**WHAT THIS TASK INVOLVES**
Please copy exactly the lines that begin with the one containing "会社概要 (262, 2268)" and end with the last line of the entries.

**RECORDED INFORMATION**
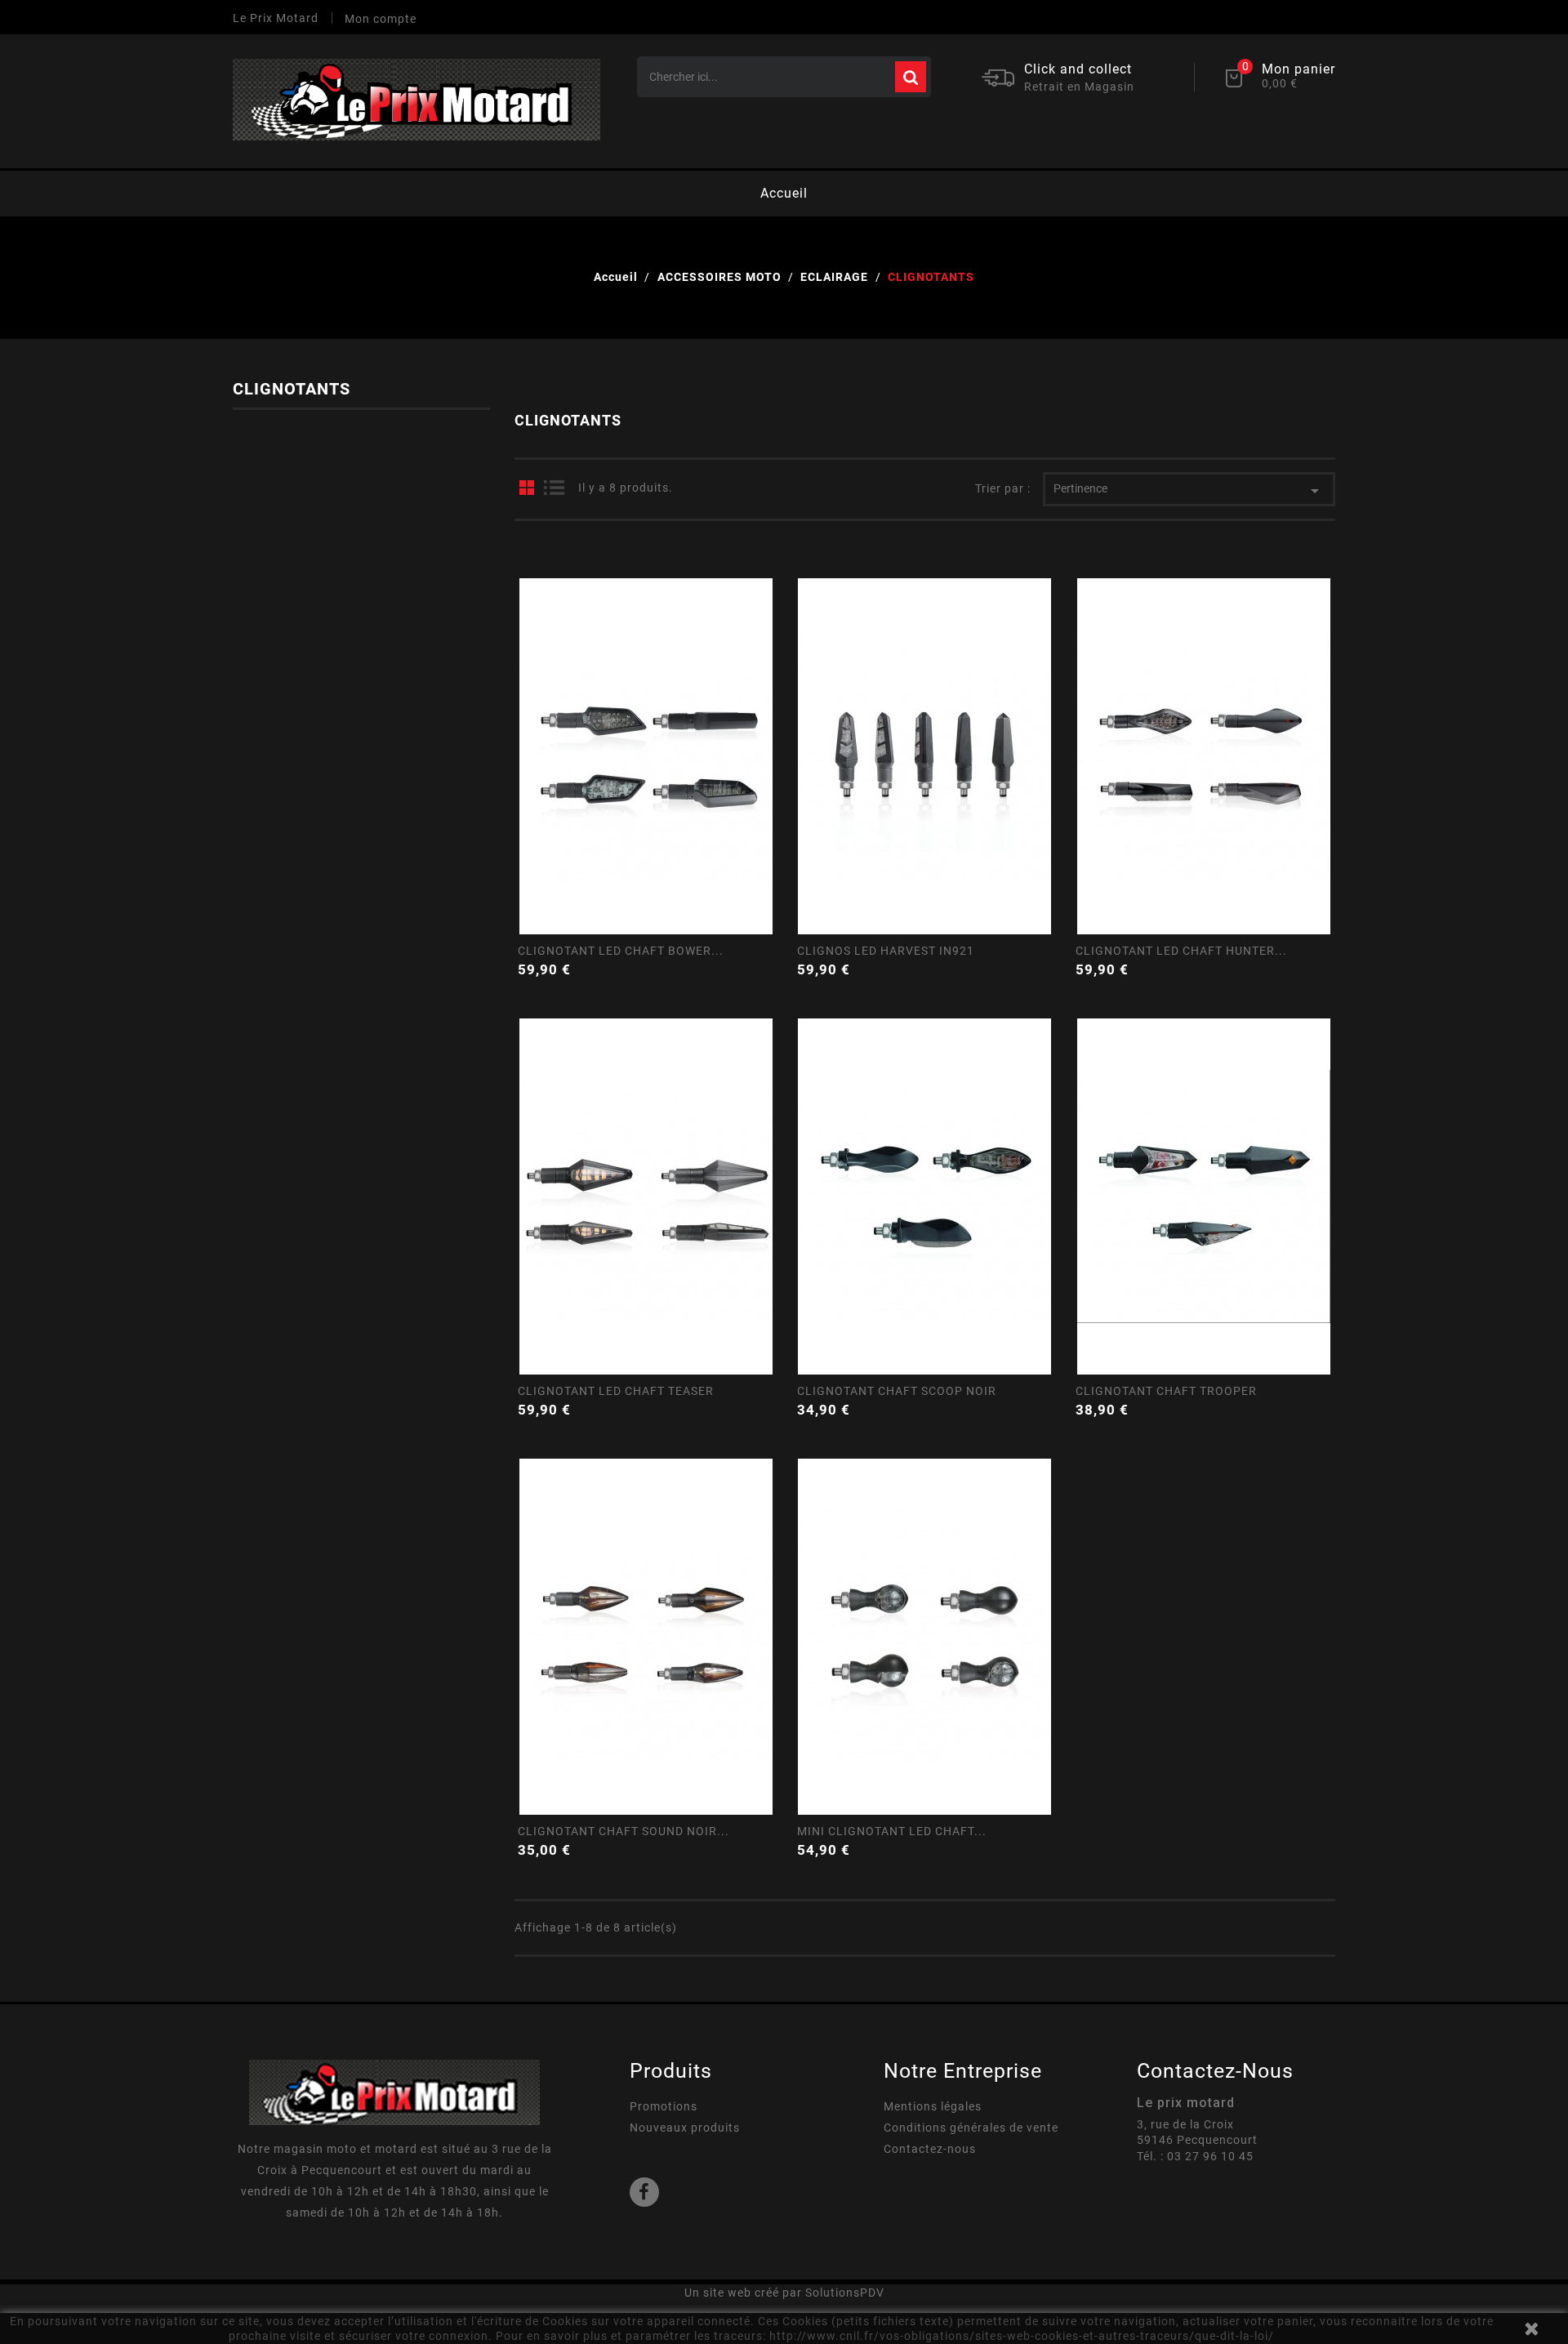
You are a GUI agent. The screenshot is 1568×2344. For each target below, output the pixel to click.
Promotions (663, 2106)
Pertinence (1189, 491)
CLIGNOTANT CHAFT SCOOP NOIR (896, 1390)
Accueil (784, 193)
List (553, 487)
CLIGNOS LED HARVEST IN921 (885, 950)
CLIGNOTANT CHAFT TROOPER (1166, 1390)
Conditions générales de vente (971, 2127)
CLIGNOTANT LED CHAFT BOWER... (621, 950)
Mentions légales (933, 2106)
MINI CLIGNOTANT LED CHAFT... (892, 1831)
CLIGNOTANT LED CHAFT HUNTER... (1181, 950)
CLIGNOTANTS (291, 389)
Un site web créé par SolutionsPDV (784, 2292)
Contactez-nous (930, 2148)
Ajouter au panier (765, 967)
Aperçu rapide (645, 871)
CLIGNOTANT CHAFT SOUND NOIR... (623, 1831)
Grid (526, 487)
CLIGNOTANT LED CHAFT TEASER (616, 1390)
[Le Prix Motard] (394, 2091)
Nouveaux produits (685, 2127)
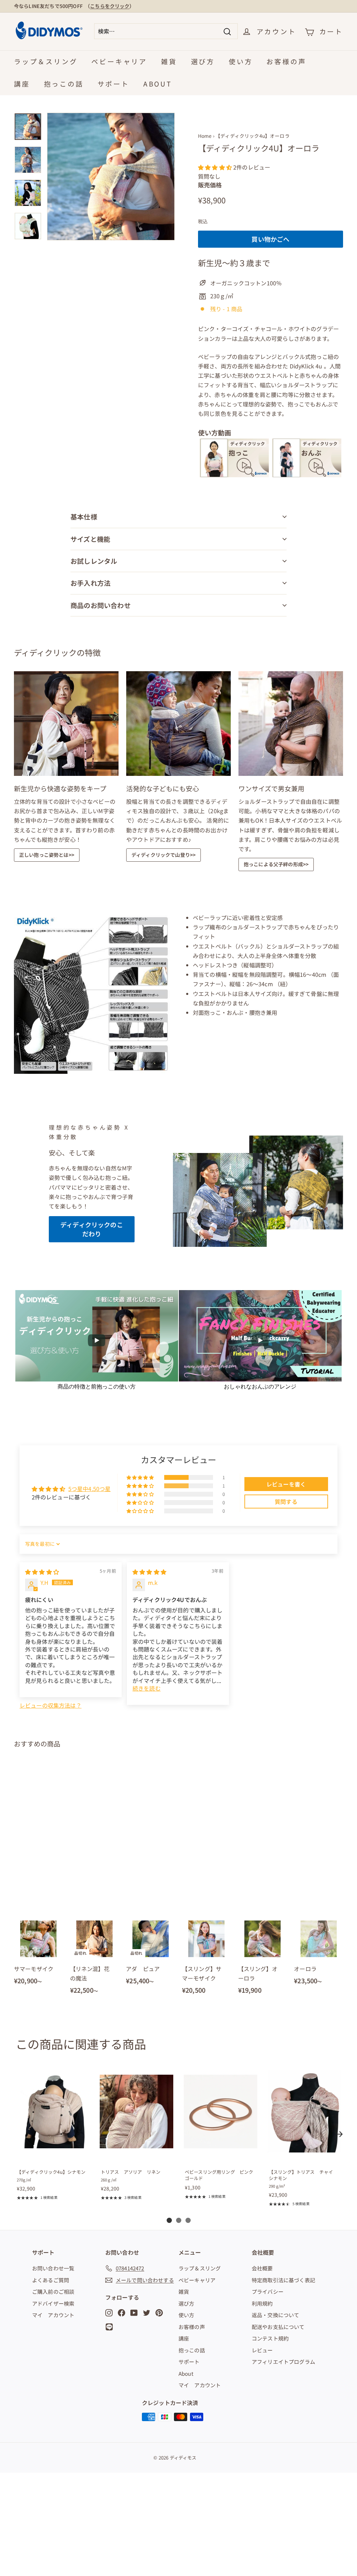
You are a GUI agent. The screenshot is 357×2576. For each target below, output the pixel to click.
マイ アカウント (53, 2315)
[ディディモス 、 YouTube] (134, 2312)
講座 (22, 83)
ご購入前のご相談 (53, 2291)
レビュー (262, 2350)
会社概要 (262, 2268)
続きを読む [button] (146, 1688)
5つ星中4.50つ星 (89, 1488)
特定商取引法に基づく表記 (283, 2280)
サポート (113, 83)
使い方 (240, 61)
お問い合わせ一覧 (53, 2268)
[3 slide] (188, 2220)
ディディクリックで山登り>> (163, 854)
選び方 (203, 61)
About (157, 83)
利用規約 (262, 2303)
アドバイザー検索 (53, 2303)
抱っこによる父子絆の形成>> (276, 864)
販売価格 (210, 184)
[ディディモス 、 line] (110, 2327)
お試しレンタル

**RESPONSE FOR THIS EXERCISE**
会社概要 (262, 2268)
続きを読む [button] (146, 1688)
5つ星中4.50つ星 (89, 1488)
特定商取引法に基づく表記 (283, 2280)
サポート (113, 83)
使い方 (240, 61)
お問い合わせ一覧 (53, 2268)
[3 slide] (188, 2220)
ディディクリックで山登り>> (163, 854)
選び方 (203, 61)
About (157, 83)
利用規約 (262, 2303)
アドバイザー検索 (53, 2303)
抱っこによる父子絆の形成>> (276, 864)
販売価格 (210, 184)
[ディディモス 、 line] (110, 2327)
お試しレンタル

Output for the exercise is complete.